= DOCUMENT =
This embodiment of this application provides the audio restoration apparatus. FIG. 16 is a schematic structural diagram of the audio restoration apparatus. As shown in FIG. 16, the audio restoration apparatus 1600 includes:

• • a pop detection module 161, configured to perform pop detection on audio to be restored to obtain a pop proportion of the audio to be restored;
  • a pop restoration module 162, configured to perform pop restoration on the audio to be restored to obtain first audio in a case where the pop proportion is greater than a first threshold;
  • a speech detection module 163, configured to perform speech detection on the first audio to obtain a speech proportion of the first audio;
  • a speech separation module 164, configured to convert, in a case where the speech proportion is greater than a second threshold, the first audio into a first time-frequency domain signal, segment the first time-frequency domain signal into a first number of sub-band signals with non-overlapping frequency bands according to a resolution of the first audio, respectively obtain spectrum features of the first number of sub-band signals, and perform speech separation on the first audio according to the spectrum features of each sub-band signal to obtain second audio; and
  • an audio quality restoration module 165, configured to perform audio quality restoration on the second audio to obtain a restoration result of the audio to be restored.

As an optional implementation of this embodiment of this application, the pop detection module 161 is specifically configured to perform pop detection on the audio to be restored based on a pop detection model.

The pop detection model includes:

• • a first transformation module, configured to perform a short-time Fourier transform on the audio to be restored to obtain a second time-frequency domain signal;
  • a first feature extraction module, configured to perform feature extraction on the second time-frequency domain signal to obtain first features, where the first feature extraction module comprises a plurality of cascaded feature extraction units, and each feature extraction unit comprises a convolutional layer and a parametric rectified linear unit layer which are sequentially connected in series; and
  • a pop prediction module, configured to process the first features to obtain a probability of each audio frame in the audio to be restored being a pop, where the pop prediction module comprises a linear layer and an activation function layer which are sequentially connected in series.

= PROVIDED MATERIAL =
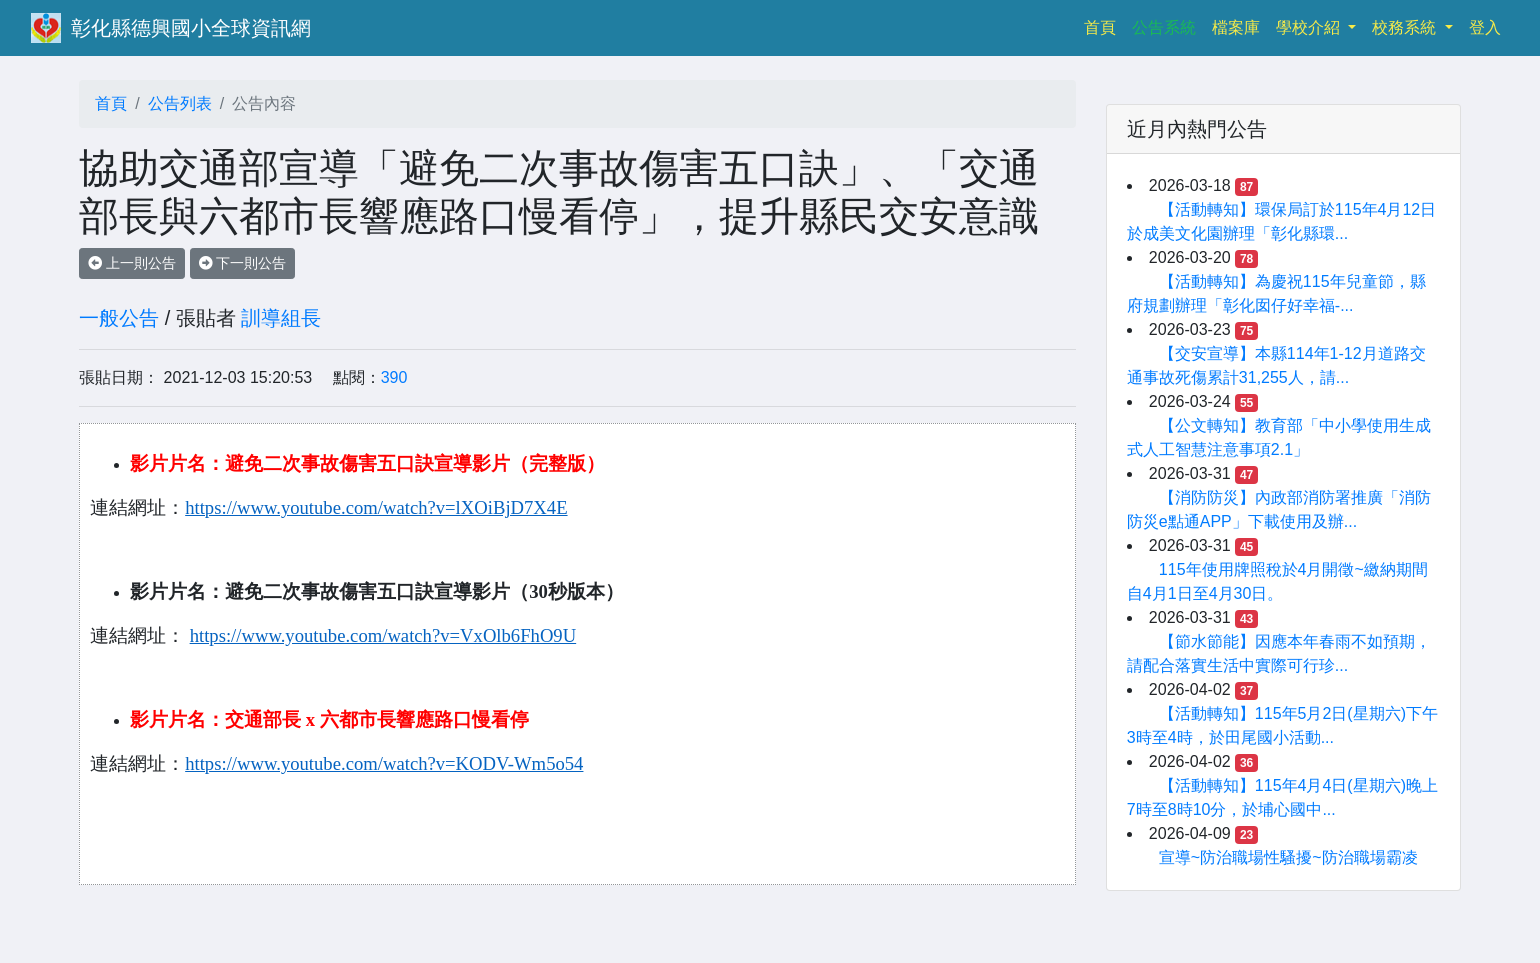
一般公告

= TO-DO LIST =
[A] In the audio restoration apparatus description, what purpose is given for the short-time Fourier transform that the first transformation module performs on the audio to be restored?
[B] From the audio restoration apparatus description, reproduce word for word the passage starting at "The pop detection model" and ending at "connected in series.".
[C] Rewrite as a short list of steps the paragraph of the audio restoration apparatus description that begins "a speech separation module 164," keeping its main facts.

= WRITTEN RESPONSES =
[A] The first transformation module performs the short-time Fourier transform to obtain a second time-frequency domain signal. The first feature extraction module then extracts first features from that signal.

[B]
The pop detection model includes:

• • a first transformation module, configured to perform a short-time Fourier transform on the audio to be restored to obtain a second time-frequency domain signal;
  • a first feature extraction module, configured to perform feature extraction on the second time-frequency domain signal to obtain first features, where the first feature extraction module comprises a plurality of cascaded feature extraction units, and each feature extraction unit comprises a convolutional layer and a parametric rectified linear unit layer which are sequentially connected in series; and
  • a pop prediction module, configured to process the first features to obtain a probability of each audio frame in the audio to be restored being a pop, where the pop prediction module comprises a linear layer and an activation function layer which are sequentially connected in series.

[C]
Speech separation module 164 acts only when the speech proportion is greater than a second threshold. It then:
- converts the first audio into a first time-frequency domain signal;
- segments that signal into a first number of sub-band signals with non-overlapping frequency bands, according to the resolution of the first audio;
- obtains the spectrum features of each sub-band signal;
- performs speech separation on the first audio based on those spectrum features, producing second audio.